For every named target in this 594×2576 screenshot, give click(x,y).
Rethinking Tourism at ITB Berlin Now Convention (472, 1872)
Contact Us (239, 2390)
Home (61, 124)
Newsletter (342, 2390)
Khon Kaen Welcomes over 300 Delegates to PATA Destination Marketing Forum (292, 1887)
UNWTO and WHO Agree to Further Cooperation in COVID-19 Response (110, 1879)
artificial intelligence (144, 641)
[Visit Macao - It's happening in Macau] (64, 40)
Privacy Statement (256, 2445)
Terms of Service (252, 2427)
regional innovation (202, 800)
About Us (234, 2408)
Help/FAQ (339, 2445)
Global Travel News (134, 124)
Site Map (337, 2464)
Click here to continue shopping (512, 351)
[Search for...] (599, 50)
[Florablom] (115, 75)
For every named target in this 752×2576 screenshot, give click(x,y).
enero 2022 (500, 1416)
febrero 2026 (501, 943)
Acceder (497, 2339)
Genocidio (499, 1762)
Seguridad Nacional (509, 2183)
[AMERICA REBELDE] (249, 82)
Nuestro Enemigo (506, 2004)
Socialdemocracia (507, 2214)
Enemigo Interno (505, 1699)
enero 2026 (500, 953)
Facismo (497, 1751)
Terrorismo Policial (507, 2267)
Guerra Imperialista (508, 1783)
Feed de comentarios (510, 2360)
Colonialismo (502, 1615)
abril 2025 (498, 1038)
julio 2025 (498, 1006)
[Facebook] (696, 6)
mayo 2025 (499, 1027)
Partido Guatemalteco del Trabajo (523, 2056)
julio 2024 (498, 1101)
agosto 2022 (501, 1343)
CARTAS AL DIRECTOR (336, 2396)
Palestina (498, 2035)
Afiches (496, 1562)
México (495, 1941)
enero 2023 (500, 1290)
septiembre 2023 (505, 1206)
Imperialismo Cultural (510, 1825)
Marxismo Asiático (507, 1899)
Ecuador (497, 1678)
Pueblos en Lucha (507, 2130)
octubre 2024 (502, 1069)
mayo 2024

════════════════

**Task instructions:**
List every line above containing the word "screenshot".

**Exercise output:**
For every named target in this 594×2576 screenshot, give click(x,y).
For every named target in this 752×2576 screenshot, give click(x,y).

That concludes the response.